I feel sorry for anyone who didn’t have (or worse, want) access to these wonderful stories growing up. I fully agree with the George R. R. Martin quote:

“A reader lives a thousand lives before he dies. The man who never reads lives only one.”

Though, of course, replace “man” with “girl”, and there’s my childhood.

From the Mixed-Up Files of Mrs. Basil E. Frankweiler

And here is yet another entry — and like every young person who reads From the Mixed-Up Files of Mrs. Basil E. Frankweiler, I wanted to live in the Metropolitan Museum of Art.

Again, I don’t remember when I read it. I don’t even remember the first time I picked up the novel. But I reread it just a few years ago, and I still remembered every beat in the story.

There are just some books that stick with you your entire life, and even though you don’t remember the first you heard of it. I’m a little sad I don’t remember the first time I read it, because that means I don’t remember being excited or surprised by any of it. But I had to have been, to have reread as often as I did.

Fried Green Tomatoes

Yes, I saw the movie first. And I loved it. I still don’t understand why people eat fried green tomatoes, but Jessica Tandy was magical and I saw it was based on a book in the credits, and well, so it goes.

The movie and the book certainly have their differences. In many cases when I read a book after I see the movie, I picture the actors as the characters. But there’s such a difference between the characters in the novel and the way they were depicted in the film, I think only Kathy Bates stuck in my head, as the repressed housewife who discovers herself and her strength through the stories of the Whistle Stop Cafe.

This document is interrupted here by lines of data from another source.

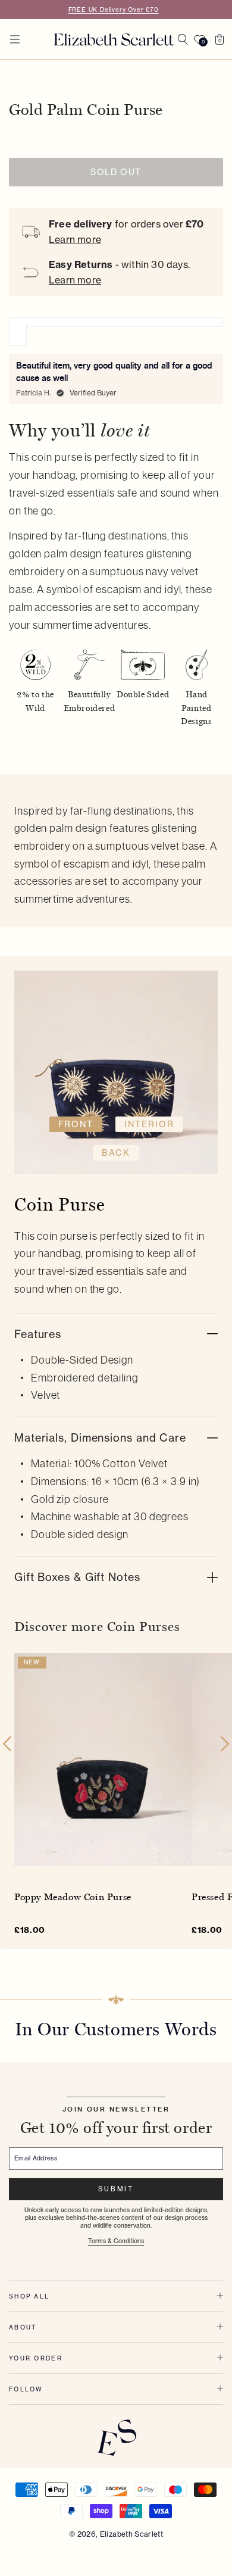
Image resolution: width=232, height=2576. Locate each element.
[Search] (182, 39)
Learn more (75, 239)
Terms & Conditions (116, 2241)
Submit (116, 2189)
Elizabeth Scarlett (131, 2534)
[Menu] (15, 39)
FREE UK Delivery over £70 (113, 10)
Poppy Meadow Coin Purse (72, 1896)
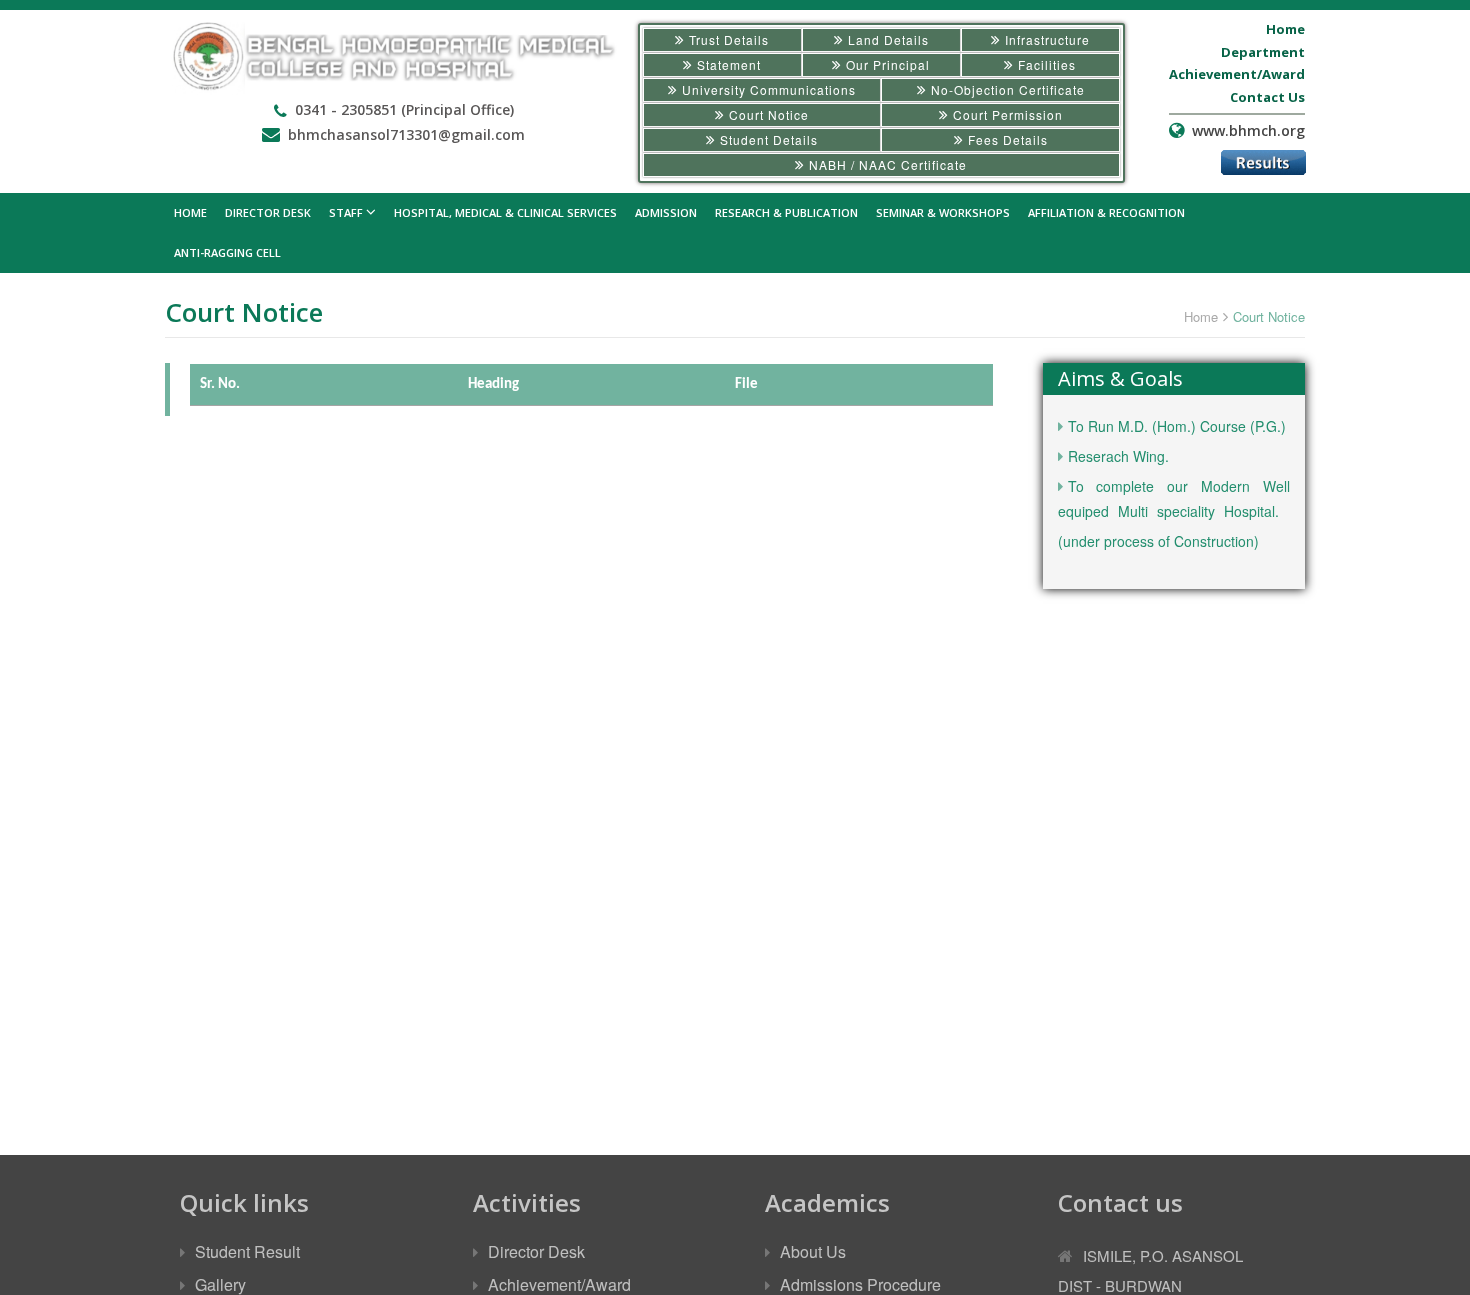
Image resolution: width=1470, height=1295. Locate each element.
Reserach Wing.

It seems that the letter “F” is ultimately for “female” in my personal history; today has an awful lot of strong women role models — Sara Crewe and Mary Lennox, Claudia Kincaid and Mrs. Frankweiler, and 95% of the characters we meet in Whistle Stop — not to mention the women writers who gave us these stories.

Now, go read!


What do you think? Any strong women (characters or writers) I’ve missed so far?